- **Given task**:
Starting at the first line of the entries and stopping after the line containing "pyautogui.click(x=308, y=54)", write those lines again with "label" changed to "tag" and everything else left unchanged.

Dataset records:
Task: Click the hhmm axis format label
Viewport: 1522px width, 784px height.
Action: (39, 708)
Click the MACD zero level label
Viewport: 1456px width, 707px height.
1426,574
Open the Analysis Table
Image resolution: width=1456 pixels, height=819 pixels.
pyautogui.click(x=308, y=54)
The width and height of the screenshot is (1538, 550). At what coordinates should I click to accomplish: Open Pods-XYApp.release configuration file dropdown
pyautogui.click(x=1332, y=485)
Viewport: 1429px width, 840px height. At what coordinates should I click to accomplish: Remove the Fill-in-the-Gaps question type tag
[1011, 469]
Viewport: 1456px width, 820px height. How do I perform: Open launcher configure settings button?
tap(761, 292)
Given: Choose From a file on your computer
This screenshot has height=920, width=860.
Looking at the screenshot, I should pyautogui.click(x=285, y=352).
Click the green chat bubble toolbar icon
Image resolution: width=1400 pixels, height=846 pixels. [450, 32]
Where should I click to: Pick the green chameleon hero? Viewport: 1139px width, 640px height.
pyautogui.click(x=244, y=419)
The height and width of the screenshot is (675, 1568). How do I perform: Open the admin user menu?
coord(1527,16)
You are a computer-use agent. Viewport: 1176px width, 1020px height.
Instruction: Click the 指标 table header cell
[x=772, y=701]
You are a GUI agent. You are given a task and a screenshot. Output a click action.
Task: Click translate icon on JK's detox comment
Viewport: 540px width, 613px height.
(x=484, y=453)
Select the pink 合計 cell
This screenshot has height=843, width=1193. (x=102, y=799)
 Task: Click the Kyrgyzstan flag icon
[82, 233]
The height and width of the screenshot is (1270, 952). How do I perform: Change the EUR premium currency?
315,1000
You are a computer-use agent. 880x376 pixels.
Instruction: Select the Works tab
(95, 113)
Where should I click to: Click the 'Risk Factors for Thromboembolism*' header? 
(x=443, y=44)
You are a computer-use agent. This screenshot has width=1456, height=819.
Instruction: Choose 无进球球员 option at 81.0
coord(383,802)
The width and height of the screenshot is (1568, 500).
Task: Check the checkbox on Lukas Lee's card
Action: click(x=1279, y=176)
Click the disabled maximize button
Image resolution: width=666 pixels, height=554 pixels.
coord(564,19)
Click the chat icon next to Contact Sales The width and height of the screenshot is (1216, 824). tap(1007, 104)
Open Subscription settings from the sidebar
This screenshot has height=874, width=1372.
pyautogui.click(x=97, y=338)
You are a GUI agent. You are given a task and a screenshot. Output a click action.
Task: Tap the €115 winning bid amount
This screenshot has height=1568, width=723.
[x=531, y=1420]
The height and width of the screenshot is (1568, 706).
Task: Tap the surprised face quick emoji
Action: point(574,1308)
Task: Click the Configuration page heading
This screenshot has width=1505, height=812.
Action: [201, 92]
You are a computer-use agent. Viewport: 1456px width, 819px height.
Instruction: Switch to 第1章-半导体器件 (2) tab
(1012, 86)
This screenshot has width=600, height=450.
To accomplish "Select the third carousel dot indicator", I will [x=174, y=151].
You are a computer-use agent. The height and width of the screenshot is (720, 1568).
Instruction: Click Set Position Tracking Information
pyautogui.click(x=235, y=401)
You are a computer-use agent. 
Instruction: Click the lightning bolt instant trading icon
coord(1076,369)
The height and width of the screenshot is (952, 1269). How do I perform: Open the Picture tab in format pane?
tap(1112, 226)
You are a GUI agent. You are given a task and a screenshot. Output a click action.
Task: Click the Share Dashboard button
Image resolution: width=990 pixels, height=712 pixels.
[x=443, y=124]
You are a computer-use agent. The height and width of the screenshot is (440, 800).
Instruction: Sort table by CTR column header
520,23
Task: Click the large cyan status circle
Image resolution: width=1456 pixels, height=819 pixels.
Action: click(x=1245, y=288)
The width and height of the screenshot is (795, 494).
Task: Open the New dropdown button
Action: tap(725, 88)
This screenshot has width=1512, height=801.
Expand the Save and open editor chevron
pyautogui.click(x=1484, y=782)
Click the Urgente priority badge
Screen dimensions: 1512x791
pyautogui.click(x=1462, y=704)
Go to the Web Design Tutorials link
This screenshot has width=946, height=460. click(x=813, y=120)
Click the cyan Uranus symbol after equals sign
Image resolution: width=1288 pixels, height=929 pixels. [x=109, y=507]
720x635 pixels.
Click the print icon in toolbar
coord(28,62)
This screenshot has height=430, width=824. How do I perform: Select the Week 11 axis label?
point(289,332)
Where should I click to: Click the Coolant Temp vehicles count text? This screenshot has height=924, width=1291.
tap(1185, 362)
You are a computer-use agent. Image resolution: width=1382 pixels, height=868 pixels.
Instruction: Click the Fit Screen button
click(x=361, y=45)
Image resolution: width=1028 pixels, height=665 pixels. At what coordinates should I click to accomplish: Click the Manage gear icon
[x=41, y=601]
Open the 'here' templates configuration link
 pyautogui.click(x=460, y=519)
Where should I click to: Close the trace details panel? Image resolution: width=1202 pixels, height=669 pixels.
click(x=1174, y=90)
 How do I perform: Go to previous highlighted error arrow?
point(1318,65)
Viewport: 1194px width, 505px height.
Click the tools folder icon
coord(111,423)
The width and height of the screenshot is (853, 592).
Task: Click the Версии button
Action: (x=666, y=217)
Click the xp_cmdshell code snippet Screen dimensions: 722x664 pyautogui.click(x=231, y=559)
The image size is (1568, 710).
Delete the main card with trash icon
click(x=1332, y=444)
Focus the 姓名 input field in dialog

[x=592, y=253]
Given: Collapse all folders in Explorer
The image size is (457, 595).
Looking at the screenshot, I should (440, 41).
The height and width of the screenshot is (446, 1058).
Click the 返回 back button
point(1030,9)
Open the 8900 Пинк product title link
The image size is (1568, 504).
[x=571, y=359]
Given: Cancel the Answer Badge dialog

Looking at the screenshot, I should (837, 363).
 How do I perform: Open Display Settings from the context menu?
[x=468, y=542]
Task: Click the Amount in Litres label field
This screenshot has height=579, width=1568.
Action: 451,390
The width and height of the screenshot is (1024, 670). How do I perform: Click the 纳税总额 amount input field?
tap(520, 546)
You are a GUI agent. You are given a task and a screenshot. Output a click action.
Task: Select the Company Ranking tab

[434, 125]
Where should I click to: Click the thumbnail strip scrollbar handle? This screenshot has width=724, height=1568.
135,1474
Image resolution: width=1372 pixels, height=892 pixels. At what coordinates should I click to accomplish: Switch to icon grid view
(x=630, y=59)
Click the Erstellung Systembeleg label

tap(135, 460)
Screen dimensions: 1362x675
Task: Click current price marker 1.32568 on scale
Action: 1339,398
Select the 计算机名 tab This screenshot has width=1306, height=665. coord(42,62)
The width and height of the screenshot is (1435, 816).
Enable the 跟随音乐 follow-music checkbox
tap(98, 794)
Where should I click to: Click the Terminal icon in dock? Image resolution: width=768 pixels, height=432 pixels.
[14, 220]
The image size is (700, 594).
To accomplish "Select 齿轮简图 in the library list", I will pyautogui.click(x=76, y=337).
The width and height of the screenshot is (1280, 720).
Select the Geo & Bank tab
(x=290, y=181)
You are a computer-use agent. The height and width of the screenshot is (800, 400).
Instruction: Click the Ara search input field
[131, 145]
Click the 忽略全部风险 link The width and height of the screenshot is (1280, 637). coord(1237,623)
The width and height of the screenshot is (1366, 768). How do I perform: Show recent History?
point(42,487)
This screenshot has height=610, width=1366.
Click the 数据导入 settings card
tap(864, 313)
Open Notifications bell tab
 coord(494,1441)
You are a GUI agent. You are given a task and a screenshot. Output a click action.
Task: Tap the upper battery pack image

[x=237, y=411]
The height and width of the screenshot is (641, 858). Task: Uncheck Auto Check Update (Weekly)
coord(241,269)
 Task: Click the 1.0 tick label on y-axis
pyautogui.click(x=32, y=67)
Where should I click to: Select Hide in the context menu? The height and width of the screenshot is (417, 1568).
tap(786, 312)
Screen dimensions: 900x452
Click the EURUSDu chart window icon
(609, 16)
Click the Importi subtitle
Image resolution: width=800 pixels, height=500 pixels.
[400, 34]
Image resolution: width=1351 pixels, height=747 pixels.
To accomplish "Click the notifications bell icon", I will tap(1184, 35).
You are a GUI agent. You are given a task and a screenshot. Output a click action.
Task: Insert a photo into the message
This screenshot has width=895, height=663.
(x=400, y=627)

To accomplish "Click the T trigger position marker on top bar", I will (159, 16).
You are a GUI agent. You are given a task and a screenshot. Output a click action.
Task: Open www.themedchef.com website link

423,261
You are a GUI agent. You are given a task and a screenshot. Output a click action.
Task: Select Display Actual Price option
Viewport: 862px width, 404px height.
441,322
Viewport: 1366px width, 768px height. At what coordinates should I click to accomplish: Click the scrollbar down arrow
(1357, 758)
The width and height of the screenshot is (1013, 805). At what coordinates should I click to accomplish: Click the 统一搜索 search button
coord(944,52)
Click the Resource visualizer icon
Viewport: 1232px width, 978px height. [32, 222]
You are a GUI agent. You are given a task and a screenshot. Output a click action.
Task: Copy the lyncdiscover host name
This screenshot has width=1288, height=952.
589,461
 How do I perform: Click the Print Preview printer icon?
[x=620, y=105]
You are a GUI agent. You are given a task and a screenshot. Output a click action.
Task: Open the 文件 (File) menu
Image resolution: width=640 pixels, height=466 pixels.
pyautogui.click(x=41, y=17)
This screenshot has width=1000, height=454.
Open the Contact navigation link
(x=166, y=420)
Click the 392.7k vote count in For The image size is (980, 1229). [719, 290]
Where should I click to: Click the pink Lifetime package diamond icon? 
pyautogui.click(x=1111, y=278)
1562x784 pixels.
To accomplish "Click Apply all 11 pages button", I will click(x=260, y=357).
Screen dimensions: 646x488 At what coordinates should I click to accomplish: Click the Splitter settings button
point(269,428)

- **Exercise result**:
Task: Click the hhmm axis format tag
Viewport: 1522px width, 784px height.
Action: (39, 708)
Click the MACD zero level tag
Viewport: 1456px width, 707px height.
1426,574
Open the Analysis Table
Image resolution: width=1456 pixels, height=819 pixels.
pyautogui.click(x=308, y=54)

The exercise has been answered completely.